I have a purposeful walk. I have heard this statement many times in my life and sometimes I reflect on how my walk is perceived as purposeful. My head is held high, my gait is quick and I am often not taking in all of my surroundings. I have somewhere to go and I am focused on getting there. People perceive that I am in alignment with my purpose to get there.
But what if my response to the statement was, “Really? I don’t have anywhere to be. I was just walking.”
The observer who made the comment about my purposeful walk may feel uneasy. My cavalier response may cause them to question my authenticity. Social science has taught us that when we meet someone, we almost instantaneously begin to create stories about them. We are experts at reading faces and stereotyping based on appearance. But we don’t often discuss that we are also perceiving how aligned someone is with their authentic self. If we meet someone dressed in a formal wear we assign them a certain amount of power and influence. Inside this person may be feeling insecure, tired, or otherwise off, but if they maintain eye contact and have a firm handshake, we buy into their power.
This is the foundation of executive presence.
When we are aligned with the image we project, we have presence that is experienced by another human being. I’m not sure how many of you watched Mad Men in it’s heyday..if you did, you know that Don Draper sets the gold standard for executive presence. He embodies power and influence even if he was not feeling it inside.
Now that we know what executive presence is, how do we cultivate it?
5 tips to cultivate Executive Presence:
- Understand the image you are portraying: Impressions matter so it makes sense to first understand what kind of image we are projecting. You can start by dressing the part like when Mark Zuckerberg showed up as a CEO to testify before congress wearing a suit instead of his Silicon Valley hoody.

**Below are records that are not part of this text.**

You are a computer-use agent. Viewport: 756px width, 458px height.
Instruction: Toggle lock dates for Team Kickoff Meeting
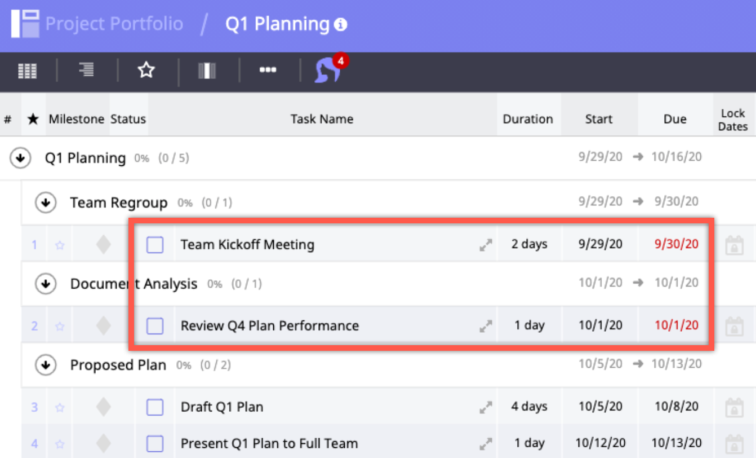point(734,245)
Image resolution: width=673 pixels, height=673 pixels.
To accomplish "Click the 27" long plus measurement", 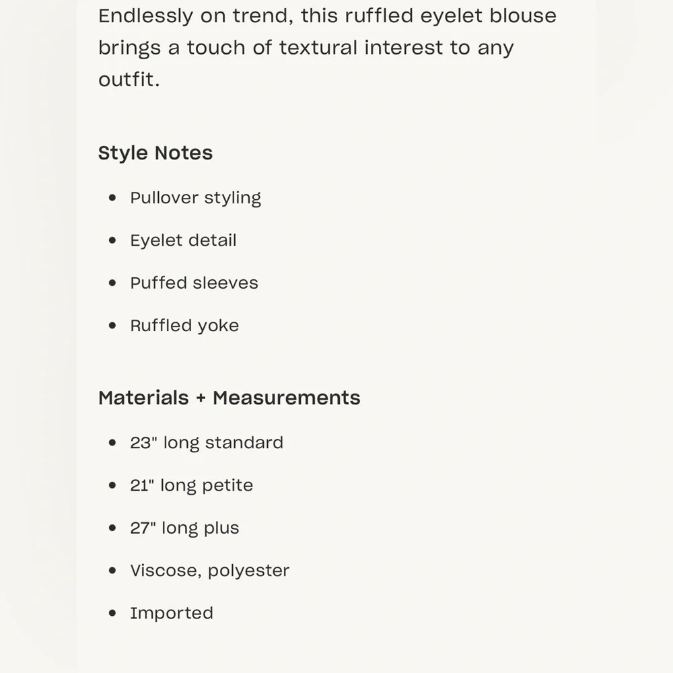I will coord(184,528).
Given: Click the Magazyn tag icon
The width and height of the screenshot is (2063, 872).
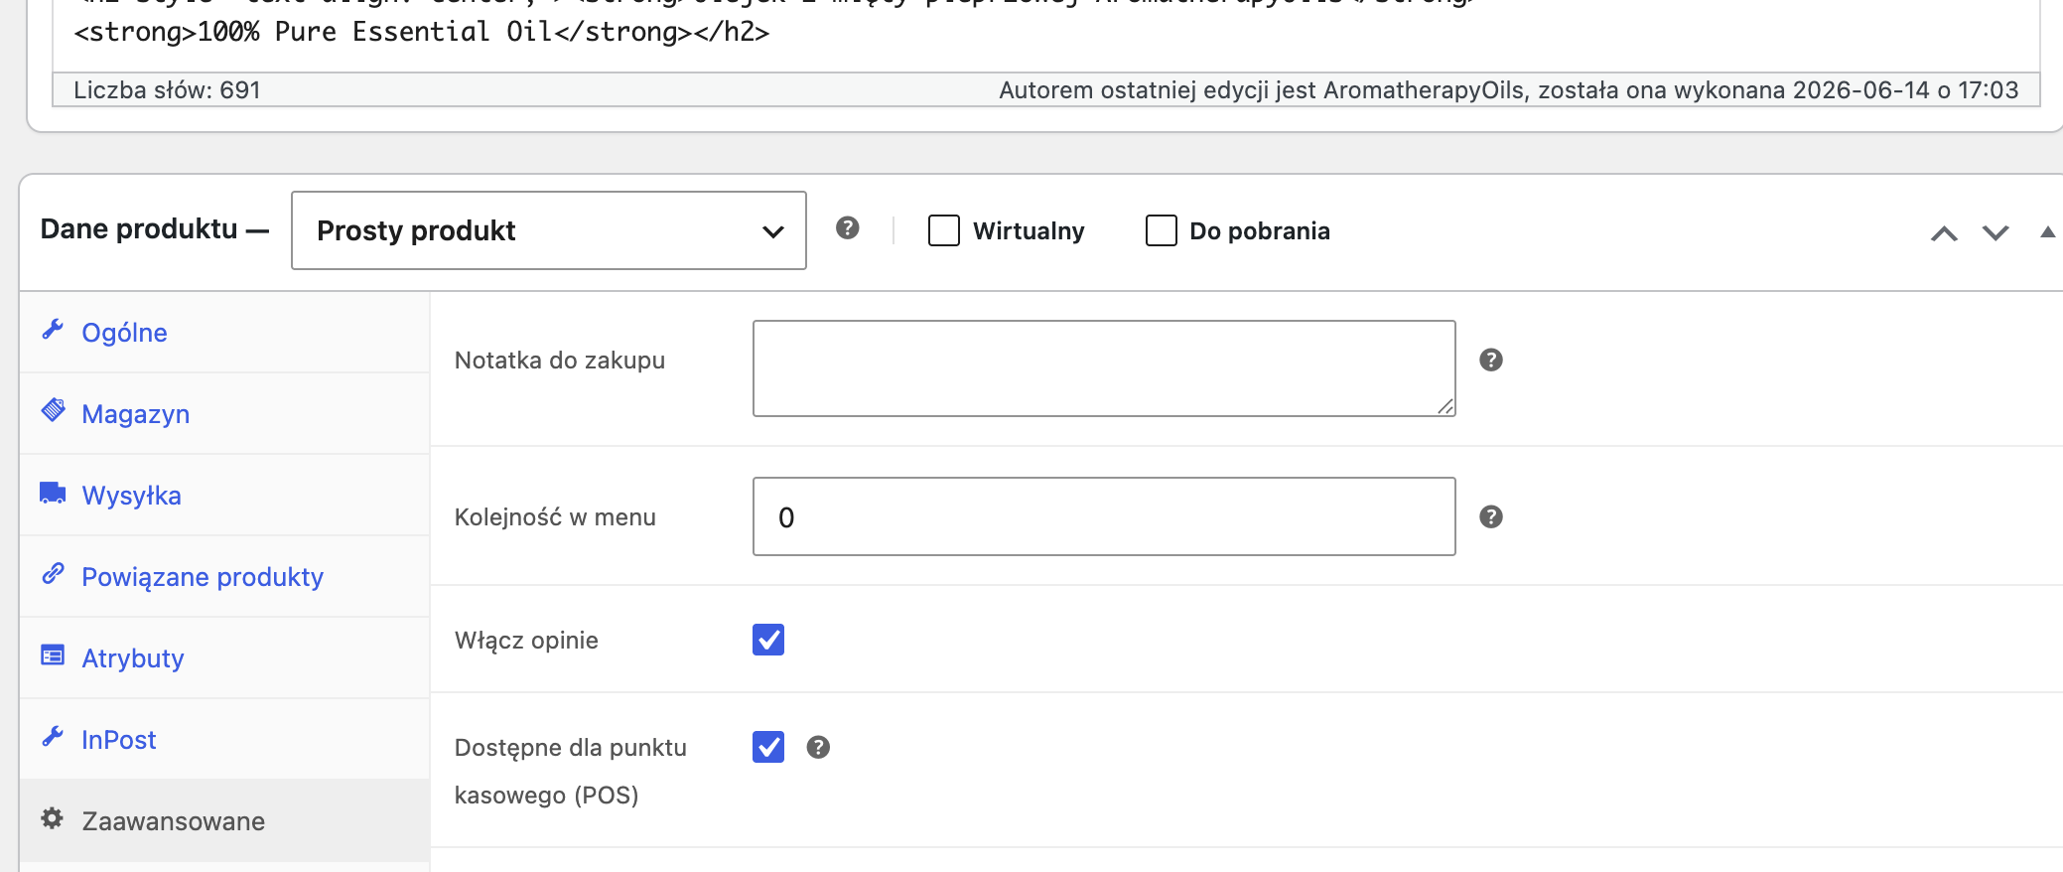Looking at the screenshot, I should 53,410.
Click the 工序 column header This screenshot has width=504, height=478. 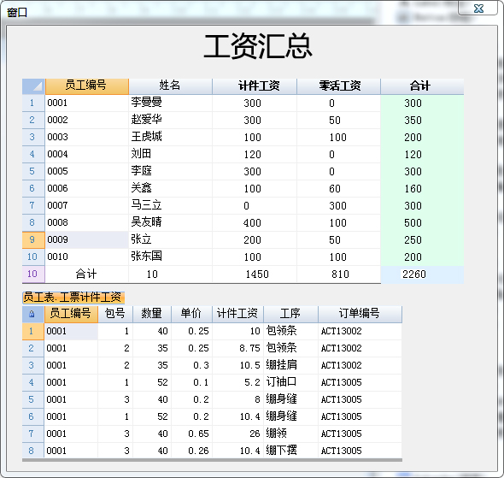(290, 314)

- Bring your ideas as yourself: Talk about things that matter to you. Authenticity is felt by others and if you are talking about something you care or know little about the person on the other end will feel it. Prepare your own talking points in advance based on your unique perspective. Share how you see the world with others.
- Fake it until you Become It: Researcher Amy Cuddy, Ph.D. has studied thousands of students in a lab asking them to take a “power pose” to enhance their feeling of power and become more effective communicators. When participants take a power pose, expanding their physical body, their cortisol (stress hormone) decreases and their testosterone (power hormone) increases putting them at ease to take a risk. This opportunity to be powerful and risk tolerant allows someone to be more articulate and successful in social situations. Amy further asserts that our bodies shape our minds and that practicing power posing can help build self-esteem and gain more personal power in social situations. Check out her TED talk here.
- Quiet that inner critic: Have a conversation with your inner critic to discover the negative truth it is affirming such as, “I don’t have the right degree or certification to do this job.” Then ask your inner advocate to give you an equally true statement that is positive such as, “I have more than enough experience to do this.” Share your positive truth with a trusted mentor or colleague or practice saying it aloud in a mirror. This practice refocuses your brain on what is good/working instead of what is negative/not working. Over time, you develop more of your wise advocate and quiet the critic.
- Connect with your audience: Powerful communication is far more than one-sided delivery. You audience needs to feel like they matter to you and are engaged. You can engage your audience by asking questions, gathering feedback and reading verbal and non-verbal cues. When you are connecting with your audience you can change your cadence, tone or words to match their needs and become a more effective communicator and leader.